### WHAT TO PRODUCE
All entries below are to be reproduced exactly.

(DATA IN THIS EXERCISE begins)

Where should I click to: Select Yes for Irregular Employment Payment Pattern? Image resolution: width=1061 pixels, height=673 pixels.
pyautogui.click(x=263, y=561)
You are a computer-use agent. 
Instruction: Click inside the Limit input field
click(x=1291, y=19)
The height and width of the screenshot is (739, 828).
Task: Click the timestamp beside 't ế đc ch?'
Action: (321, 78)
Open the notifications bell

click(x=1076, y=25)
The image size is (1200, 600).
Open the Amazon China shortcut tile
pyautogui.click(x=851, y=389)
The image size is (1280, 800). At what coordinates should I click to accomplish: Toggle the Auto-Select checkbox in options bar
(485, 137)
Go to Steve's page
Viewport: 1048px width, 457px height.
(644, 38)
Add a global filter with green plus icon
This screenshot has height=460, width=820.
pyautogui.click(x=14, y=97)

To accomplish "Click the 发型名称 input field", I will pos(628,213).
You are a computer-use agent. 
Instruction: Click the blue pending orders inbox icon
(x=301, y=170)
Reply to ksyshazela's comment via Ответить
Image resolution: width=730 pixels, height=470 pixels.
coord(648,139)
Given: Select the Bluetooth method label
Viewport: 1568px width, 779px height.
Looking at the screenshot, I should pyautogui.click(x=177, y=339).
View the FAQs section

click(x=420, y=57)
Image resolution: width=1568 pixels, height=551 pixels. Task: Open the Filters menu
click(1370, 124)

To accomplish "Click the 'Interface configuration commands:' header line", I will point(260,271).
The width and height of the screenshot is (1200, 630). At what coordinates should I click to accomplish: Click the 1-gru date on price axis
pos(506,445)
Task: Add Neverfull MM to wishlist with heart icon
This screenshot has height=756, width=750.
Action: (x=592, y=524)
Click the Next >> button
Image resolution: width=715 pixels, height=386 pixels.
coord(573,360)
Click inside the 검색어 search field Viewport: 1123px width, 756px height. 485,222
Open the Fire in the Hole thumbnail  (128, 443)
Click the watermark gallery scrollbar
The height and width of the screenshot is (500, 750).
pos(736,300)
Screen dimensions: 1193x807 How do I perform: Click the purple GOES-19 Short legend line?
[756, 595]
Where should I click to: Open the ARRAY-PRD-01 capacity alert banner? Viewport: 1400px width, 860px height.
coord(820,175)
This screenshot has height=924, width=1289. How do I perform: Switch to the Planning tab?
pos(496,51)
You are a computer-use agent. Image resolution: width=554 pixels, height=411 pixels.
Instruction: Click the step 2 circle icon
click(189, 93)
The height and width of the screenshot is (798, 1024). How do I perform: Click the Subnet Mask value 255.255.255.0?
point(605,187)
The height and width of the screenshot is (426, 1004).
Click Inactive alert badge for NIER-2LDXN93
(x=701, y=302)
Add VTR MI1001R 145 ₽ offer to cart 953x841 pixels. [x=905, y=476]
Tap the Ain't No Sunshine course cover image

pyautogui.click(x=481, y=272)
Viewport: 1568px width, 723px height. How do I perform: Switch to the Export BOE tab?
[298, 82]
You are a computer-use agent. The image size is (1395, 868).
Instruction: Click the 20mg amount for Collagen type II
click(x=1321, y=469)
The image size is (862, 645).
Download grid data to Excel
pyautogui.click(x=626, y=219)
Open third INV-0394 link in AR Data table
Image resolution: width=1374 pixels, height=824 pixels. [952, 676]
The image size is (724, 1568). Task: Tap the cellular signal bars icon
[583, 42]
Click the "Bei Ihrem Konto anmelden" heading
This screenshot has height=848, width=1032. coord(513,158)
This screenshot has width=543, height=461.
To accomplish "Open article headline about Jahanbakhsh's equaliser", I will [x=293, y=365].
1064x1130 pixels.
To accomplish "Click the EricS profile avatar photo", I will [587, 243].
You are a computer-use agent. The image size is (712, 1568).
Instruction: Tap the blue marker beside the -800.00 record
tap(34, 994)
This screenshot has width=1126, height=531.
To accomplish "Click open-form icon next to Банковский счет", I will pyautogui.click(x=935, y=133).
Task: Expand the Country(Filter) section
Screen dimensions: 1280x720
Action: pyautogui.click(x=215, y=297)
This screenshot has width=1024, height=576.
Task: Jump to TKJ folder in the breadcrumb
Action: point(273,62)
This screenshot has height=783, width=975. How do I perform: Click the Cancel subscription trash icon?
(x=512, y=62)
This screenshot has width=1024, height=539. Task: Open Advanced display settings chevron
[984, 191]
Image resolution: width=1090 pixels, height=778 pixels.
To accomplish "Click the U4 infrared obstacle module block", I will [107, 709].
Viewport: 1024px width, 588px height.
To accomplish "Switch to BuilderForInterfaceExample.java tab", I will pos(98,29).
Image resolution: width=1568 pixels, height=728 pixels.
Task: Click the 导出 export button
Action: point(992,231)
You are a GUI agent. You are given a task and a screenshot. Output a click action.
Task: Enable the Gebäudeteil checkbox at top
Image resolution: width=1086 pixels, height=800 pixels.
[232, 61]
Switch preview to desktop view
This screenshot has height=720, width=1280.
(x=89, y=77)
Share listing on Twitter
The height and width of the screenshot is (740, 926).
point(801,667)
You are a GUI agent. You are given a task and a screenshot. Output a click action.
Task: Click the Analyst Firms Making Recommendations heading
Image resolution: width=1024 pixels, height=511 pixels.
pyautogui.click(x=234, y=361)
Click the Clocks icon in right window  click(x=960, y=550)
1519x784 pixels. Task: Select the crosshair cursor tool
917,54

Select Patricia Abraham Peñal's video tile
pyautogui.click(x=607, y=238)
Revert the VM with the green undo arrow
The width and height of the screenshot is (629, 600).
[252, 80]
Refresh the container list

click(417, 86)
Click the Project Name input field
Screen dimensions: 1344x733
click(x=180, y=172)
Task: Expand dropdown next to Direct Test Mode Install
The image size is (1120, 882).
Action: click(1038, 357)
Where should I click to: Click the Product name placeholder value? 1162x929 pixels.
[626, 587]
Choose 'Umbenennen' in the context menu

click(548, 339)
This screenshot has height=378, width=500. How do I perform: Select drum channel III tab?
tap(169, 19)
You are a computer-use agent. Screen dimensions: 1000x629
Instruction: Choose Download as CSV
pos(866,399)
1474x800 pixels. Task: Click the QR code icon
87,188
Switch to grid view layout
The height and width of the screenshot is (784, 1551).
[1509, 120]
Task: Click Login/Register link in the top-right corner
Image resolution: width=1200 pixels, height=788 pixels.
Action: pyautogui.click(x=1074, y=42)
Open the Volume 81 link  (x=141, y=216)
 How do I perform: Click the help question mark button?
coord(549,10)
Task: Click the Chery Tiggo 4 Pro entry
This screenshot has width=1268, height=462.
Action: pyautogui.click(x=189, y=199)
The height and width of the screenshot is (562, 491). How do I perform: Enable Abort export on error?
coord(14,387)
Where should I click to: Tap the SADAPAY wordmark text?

(DATA IN THIS EXERCISE ends)

### RESULT
Where should I click to: Select Yes for Irregular Employment Payment Pattern? Image resolution: width=1061 pixels, height=673 pixels.
pyautogui.click(x=263, y=561)
You are a computer-use agent. 
Instruction: Click inside the Limit input field
click(x=1291, y=19)
The height and width of the screenshot is (739, 828).
Task: Click the timestamp beside 't ế đc ch?'
Action: (321, 78)
Open the notifications bell

click(x=1076, y=25)
The image size is (1200, 600).
Open the Amazon China shortcut tile
pyautogui.click(x=851, y=389)
The image size is (1280, 800). At what coordinates should I click to accomplish: Toggle the Auto-Select checkbox in options bar
(485, 137)
Go to Steve's page
Viewport: 1048px width, 457px height.
(644, 38)
Add a global filter with green plus icon
This screenshot has height=460, width=820.
pyautogui.click(x=14, y=97)

To accomplish "Click the 发型名称 input field", I will pos(628,213).
You are a computer-use agent. 
Instruction: Click the blue pending orders inbox icon
(x=301, y=170)
Reply to ksyshazela's comment via Ответить
Image resolution: width=730 pixels, height=470 pixels.
coord(648,139)
Given: Select the Bluetooth method label
Viewport: 1568px width, 779px height.
Looking at the screenshot, I should pyautogui.click(x=177, y=339).
View the FAQs section

click(x=420, y=57)
Image resolution: width=1568 pixels, height=551 pixels. Task: Open the Filters menu
click(1370, 124)

To accomplish "Click the 'Interface configuration commands:' header line", I will point(260,271).
The width and height of the screenshot is (1200, 630). At what coordinates should I click to accomplish: Click the 1-gru date on price axis
pos(506,445)
Task: Add Neverfull MM to wishlist with heart icon
This screenshot has height=756, width=750.
Action: (x=592, y=524)
Click the Next >> button
Image resolution: width=715 pixels, height=386 pixels.
coord(573,360)
Click inside the 검색어 search field Viewport: 1123px width, 756px height. 485,222
Open the Fire in the Hole thumbnail  (128, 443)
Click the watermark gallery scrollbar
The height and width of the screenshot is (500, 750).
pos(736,300)
Screen dimensions: 1193x807 How do I perform: Click the purple GOES-19 Short legend line?
[756, 595]
Where should I click to: Open the ARRAY-PRD-01 capacity alert banner? Viewport: 1400px width, 860px height.
coord(820,175)
This screenshot has height=924, width=1289. How do I perform: Switch to the Planning tab?
pos(496,51)
You are a computer-use agent. Image resolution: width=554 pixels, height=411 pixels.
Instruction: Click the step 2 circle icon
click(189, 93)
The height and width of the screenshot is (798, 1024). How do I perform: Click the Subnet Mask value 255.255.255.0?
point(605,187)
The height and width of the screenshot is (426, 1004).
Click Inactive alert badge for NIER-2LDXN93
(x=701, y=302)
Add VTR MI1001R 145 ₽ offer to cart 953x841 pixels. [x=905, y=476]
Tap the Ain't No Sunshine course cover image

pyautogui.click(x=481, y=272)
Viewport: 1568px width, 723px height. How do I perform: Switch to the Export BOE tab?
[298, 82]
You are a computer-use agent. The image size is (1395, 868).
Instruction: Click the 20mg amount for Collagen type II
click(x=1321, y=469)
The image size is (862, 645).
Download grid data to Excel
pyautogui.click(x=626, y=219)
Open third INV-0394 link in AR Data table
Image resolution: width=1374 pixels, height=824 pixels. [952, 676]
The image size is (724, 1568). Task: Tap the cellular signal bars icon
[583, 42]
Click the "Bei Ihrem Konto anmelden" heading
This screenshot has height=848, width=1032. coord(513,158)
This screenshot has width=543, height=461.
To accomplish "Open article headline about Jahanbakhsh's equaliser", I will [x=293, y=365].
1064x1130 pixels.
To accomplish "Click the EricS profile avatar photo", I will [587, 243].
You are a computer-use agent. The image size is (712, 1568).
Instruction: Tap the blue marker beside the -800.00 record
tap(34, 994)
This screenshot has width=1126, height=531.
To accomplish "Click open-form icon next to Банковский счет", I will pyautogui.click(x=935, y=133).
Task: Expand the Country(Filter) section
Screen dimensions: 1280x720
Action: pyautogui.click(x=215, y=297)
This screenshot has width=1024, height=576.
Task: Jump to TKJ folder in the breadcrumb
Action: point(273,62)
This screenshot has height=783, width=975. How do I perform: Click the Cancel subscription trash icon?
(x=512, y=62)
This screenshot has width=1024, height=539. Task: Open Advanced display settings chevron
[984, 191]
Image resolution: width=1090 pixels, height=778 pixels.
To accomplish "Click the U4 infrared obstacle module block", I will [107, 709].
Viewport: 1024px width, 588px height.
To accomplish "Switch to BuilderForInterfaceExample.java tab", I will pos(98,29).
Image resolution: width=1568 pixels, height=728 pixels.
Task: Click the 导出 export button
Action: point(992,231)
You are a GUI agent. You are given a task and a screenshot. Output a click action.
Task: Enable the Gebäudeteil checkbox at top
Image resolution: width=1086 pixels, height=800 pixels.
[232, 61]
Switch preview to desktop view
This screenshot has height=720, width=1280.
(x=89, y=77)
Share listing on Twitter
The height and width of the screenshot is (740, 926).
point(801,667)
You are a GUI agent. You are given a task and a screenshot. Output a click action.
Task: Click the Analyst Firms Making Recommendations heading
Image resolution: width=1024 pixels, height=511 pixels.
pyautogui.click(x=234, y=361)
Click the Clocks icon in right window  click(x=960, y=550)
1519x784 pixels. Task: Select the crosshair cursor tool
917,54

Select Patricia Abraham Peñal's video tile
pyautogui.click(x=607, y=238)
Revert the VM with the green undo arrow
The width and height of the screenshot is (629, 600).
[252, 80]
Refresh the container list

click(417, 86)
Click the Project Name input field
Screen dimensions: 1344x733
click(x=180, y=172)
Task: Expand dropdown next to Direct Test Mode Install
The image size is (1120, 882).
Action: click(1038, 357)
Where should I click to: Click the Product name placeholder value? 1162x929 pixels.
[626, 587]
Choose 'Umbenennen' in the context menu

click(548, 339)
This screenshot has height=378, width=500. How do I perform: Select drum channel III tab?
tap(169, 19)
You are a computer-use agent. Screen dimensions: 1000x629
Instruction: Choose Download as CSV
pos(866,399)
1474x800 pixels. Task: Click the QR code icon
87,188
Switch to grid view layout
The height and width of the screenshot is (784, 1551).
[1509, 120]
Task: Click Login/Register link in the top-right corner
Image resolution: width=1200 pixels, height=788 pixels.
Action: pyautogui.click(x=1074, y=42)
Open the Volume 81 link  (x=141, y=216)
 How do I perform: Click the help question mark button?
coord(549,10)
Task: Click the Chery Tiggo 4 Pro entry
This screenshot has width=1268, height=462.
Action: pyautogui.click(x=189, y=199)
The height and width of the screenshot is (562, 491). How do I perform: Enable Abort export on error?
coord(14,387)
Where should I click to: Tap the SADAPAY wordmark text?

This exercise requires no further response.